● THE TASK
Put every line of the entries below into a numbered list, skipping any blank lines.
[begin SUPPLIED RECORDS]
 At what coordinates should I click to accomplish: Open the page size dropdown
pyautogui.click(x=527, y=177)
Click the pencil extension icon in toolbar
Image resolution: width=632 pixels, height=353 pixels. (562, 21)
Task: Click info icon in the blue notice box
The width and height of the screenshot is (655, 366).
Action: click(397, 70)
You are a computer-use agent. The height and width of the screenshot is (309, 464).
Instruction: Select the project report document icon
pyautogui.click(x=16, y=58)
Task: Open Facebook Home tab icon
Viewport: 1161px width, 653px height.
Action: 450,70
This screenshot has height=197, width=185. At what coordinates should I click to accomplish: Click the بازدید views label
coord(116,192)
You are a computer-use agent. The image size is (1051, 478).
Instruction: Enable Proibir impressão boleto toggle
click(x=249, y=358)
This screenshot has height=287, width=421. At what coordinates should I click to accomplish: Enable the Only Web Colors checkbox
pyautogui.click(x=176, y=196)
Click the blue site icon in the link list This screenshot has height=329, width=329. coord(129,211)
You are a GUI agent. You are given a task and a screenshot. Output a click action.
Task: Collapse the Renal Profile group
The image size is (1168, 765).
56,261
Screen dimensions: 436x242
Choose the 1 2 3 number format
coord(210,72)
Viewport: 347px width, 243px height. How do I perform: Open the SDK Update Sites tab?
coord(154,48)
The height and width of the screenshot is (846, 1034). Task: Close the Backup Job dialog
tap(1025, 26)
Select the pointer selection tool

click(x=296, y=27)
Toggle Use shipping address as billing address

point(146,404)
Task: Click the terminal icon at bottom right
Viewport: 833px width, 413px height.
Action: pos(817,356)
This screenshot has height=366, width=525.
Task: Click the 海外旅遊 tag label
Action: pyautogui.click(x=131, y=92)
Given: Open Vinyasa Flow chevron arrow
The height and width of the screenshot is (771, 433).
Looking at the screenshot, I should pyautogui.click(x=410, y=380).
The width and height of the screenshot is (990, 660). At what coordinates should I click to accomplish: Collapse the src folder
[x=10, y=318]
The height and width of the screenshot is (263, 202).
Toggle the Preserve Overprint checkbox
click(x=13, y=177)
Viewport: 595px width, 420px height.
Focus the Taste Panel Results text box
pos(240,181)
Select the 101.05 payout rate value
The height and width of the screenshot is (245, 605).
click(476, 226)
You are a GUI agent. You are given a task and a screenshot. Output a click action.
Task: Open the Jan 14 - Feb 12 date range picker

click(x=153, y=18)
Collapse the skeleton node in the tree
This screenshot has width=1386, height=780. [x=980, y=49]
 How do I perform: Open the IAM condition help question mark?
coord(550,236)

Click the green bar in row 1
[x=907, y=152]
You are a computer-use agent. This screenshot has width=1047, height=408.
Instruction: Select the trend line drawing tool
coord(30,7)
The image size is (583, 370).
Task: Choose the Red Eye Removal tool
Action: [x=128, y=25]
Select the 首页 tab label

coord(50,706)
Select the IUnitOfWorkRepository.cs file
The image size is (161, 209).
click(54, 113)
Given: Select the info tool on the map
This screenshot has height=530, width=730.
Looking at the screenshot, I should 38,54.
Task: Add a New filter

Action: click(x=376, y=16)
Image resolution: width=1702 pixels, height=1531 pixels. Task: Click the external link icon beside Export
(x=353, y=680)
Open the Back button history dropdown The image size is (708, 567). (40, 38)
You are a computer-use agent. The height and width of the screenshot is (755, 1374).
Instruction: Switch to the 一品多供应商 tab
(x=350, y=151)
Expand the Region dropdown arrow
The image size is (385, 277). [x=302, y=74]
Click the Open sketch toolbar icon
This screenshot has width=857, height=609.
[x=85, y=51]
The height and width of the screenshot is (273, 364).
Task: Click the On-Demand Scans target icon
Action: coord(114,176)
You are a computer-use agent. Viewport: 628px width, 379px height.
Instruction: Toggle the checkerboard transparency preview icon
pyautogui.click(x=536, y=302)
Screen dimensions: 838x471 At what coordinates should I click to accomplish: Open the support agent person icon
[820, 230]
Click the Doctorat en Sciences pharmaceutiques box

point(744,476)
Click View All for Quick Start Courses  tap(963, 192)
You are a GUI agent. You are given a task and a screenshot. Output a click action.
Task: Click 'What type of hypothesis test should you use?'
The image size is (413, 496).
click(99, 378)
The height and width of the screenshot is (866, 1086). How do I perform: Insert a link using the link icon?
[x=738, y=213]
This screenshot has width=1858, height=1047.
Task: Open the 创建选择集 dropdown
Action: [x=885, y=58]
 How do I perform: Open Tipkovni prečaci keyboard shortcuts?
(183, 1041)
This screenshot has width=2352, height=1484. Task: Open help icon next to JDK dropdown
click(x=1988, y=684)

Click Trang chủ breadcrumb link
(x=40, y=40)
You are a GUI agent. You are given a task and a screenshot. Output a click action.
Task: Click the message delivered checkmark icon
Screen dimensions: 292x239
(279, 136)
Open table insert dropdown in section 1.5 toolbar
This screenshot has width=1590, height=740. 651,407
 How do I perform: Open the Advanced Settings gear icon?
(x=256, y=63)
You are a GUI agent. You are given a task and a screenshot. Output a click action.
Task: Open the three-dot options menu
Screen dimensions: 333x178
[end SUPPLIED RECORDS]
● FINAL RESULT
1.  At what coordinates should I click to accomplish: Open the page size dropdown
2. pyautogui.click(x=527, y=177)
3. Click the pencil extension icon in toolbar
4. Image resolution: width=632 pixels, height=353 pixels. (562, 21)
5. Task: Click info icon in the blue notice box
6. The width and height of the screenshot is (655, 366).
7. Action: click(397, 70)
8. You are a computer-use agent. The height and width of the screenshot is (309, 464).
9. Instruction: Select the project report document icon
10. pyautogui.click(x=16, y=58)
11. Task: Open Facebook Home tab icon
12. Viewport: 1161px width, 653px height.
13. Action: 450,70
14. This screenshot has height=197, width=185. At what coordinates should I click to accomplish: Click the بازدید views label
15. coord(116,192)
16. You are a computer-use agent. The image size is (1051, 478).
17. Instruction: Enable Proibir impressão boleto toggle
18. click(x=249, y=358)
19. This screenshot has height=287, width=421. At what coordinates should I click to accomplish: Enable the Only Web Colors checkbox
20. pyautogui.click(x=176, y=196)
21. Click the blue site icon in the link list This screenshot has height=329, width=329. coord(129,211)
22. You are a GUI agent. You are given a task and a screenshot. Output a click action.
23. Task: Collapse the Renal Profile group
24. The image size is (1168, 765).
25. 56,261
26. Screen dimensions: 436x242
27. Choose the 1 2 3 number format
28. coord(210,72)
29. Viewport: 347px width, 243px height. How do I perform: Open the SDK Update Sites tab?
30. coord(154,48)
31. The height and width of the screenshot is (846, 1034). Task: Close the Backup Job dialog
32. tap(1025, 26)
33. Select the pointer selection tool
34. click(x=296, y=27)
35. Toggle Use shipping address as billing address
36. point(146,404)
37. Task: Click the terminal icon at bottom right
38. Viewport: 833px width, 413px height.
39. Action: pos(817,356)
40. This screenshot has height=366, width=525.
41. Task: Click the 海外旅遊 tag label
42. Action: pyautogui.click(x=131, y=92)
43. Given: Open Vinyasa Flow chevron arrow
44. The height and width of the screenshot is (771, 433).
45. Looking at the screenshot, I should pyautogui.click(x=410, y=380).
46. The width and height of the screenshot is (990, 660). At what coordinates should I click to accomplish: Collapse the src folder
47. [x=10, y=318]
48. The height and width of the screenshot is (263, 202).
49. Toggle the Preserve Overprint checkbox
50. click(x=13, y=177)
51. Viewport: 595px width, 420px height.
52. Focus the Taste Panel Results text box
53. pos(240,181)
54. Select the 101.05 payout rate value
55. The height and width of the screenshot is (245, 605).
56. click(476, 226)
57. You are a GUI agent. You are given a task and a screenshot. Output a click action.
58. Task: Open the Jan 14 - Feb 12 date range picker
59. click(x=153, y=18)
60. Collapse the skeleton node in the tree
61. This screenshot has width=1386, height=780. [x=980, y=49]
62.  How do I perform: Open the IAM condition help question mark?
63. coord(550,236)
64. Click the green bar in row 1
65. [x=907, y=152]
66. You are a computer-use agent. This screenshot has width=1047, height=408.
67. Instruction: Select the trend line drawing tool
68. coord(30,7)
69. The image size is (583, 370).
70. Task: Choose the Red Eye Removal tool
71. Action: [x=128, y=25]
72. Select the 首页 tab label
73. coord(50,706)
74. Select the IUnitOfWorkRepository.cs file
75. The image size is (161, 209).
76. click(54, 113)
77. Given: Select the info tool on the map
78. This screenshot has height=530, width=730.
79. Looking at the screenshot, I should 38,54.
80. Task: Add a New filter
81. Action: click(x=376, y=16)
82. Image resolution: width=1702 pixels, height=1531 pixels. Task: Click the external link icon beside Export
83. (x=353, y=680)
84. Open the Back button history dropdown The image size is (708, 567). (40, 38)
85. You are a computer-use agent. The height and width of the screenshot is (755, 1374).
86. Instruction: Switch to the 一品多供应商 tab
87. (x=350, y=151)
88. Expand the Region dropdown arrow
89. The image size is (385, 277). [x=302, y=74]
90. Click the Open sketch toolbar icon
91. This screenshot has width=857, height=609.
92. [x=85, y=51]
93. The height and width of the screenshot is (273, 364).
94. Task: Click the On-Demand Scans target icon
95. Action: coord(114,176)
96. You are a computer-use agent. Viewport: 628px width, 379px height.
97. Instruction: Toggle the checkerboard transparency preview icon
98. pyautogui.click(x=536, y=302)
99. Screen dimensions: 838x471 At what coordinates should I click to accomplish: Open the support agent person icon
100. [820, 230]
101. Click the Doctorat en Sciences pharmaceutiques box
102. point(744,476)
103. Click View All for Quick Start Courses  tap(963, 192)
104. You are a GUI agent. You are given a task and a screenshot. Output a click action.
105. Task: Click 'What type of hypothesis test should you use?'
106. The image size is (413, 496).
107. click(99, 378)
108. The height and width of the screenshot is (866, 1086). How do I perform: Insert a link using the link icon?
109. [x=738, y=213]
110. This screenshot has width=1858, height=1047.
111. Task: Open the 创建选择集 dropdown
112. Action: [x=885, y=58]
113.  How do I perform: Open Tipkovni prečaci keyboard shortcuts?
114. (183, 1041)
115. This screenshot has width=2352, height=1484. Task: Open help icon next to JDK dropdown
116. click(x=1988, y=684)
117. Click Trang chủ breadcrumb link
118. (x=40, y=40)
119. You are a GUI agent. You are given a task and a screenshot. Output a click action.
120. Task: Click the message delivered checkmark icon
121. Screen dimensions: 292x239
122. (279, 136)
123. Open table insert dropdown in section 1.5 toolbar
124. This screenshot has width=1590, height=740. 651,407
125.  How do I perform: Open the Advanced Settings gear icon?
126. (x=256, y=63)
127. You are a GUI agent. You are given a task and a screenshot. Output a click action.
128. Task: Open the three-dot options menu
129. Screen dimensions: 333x178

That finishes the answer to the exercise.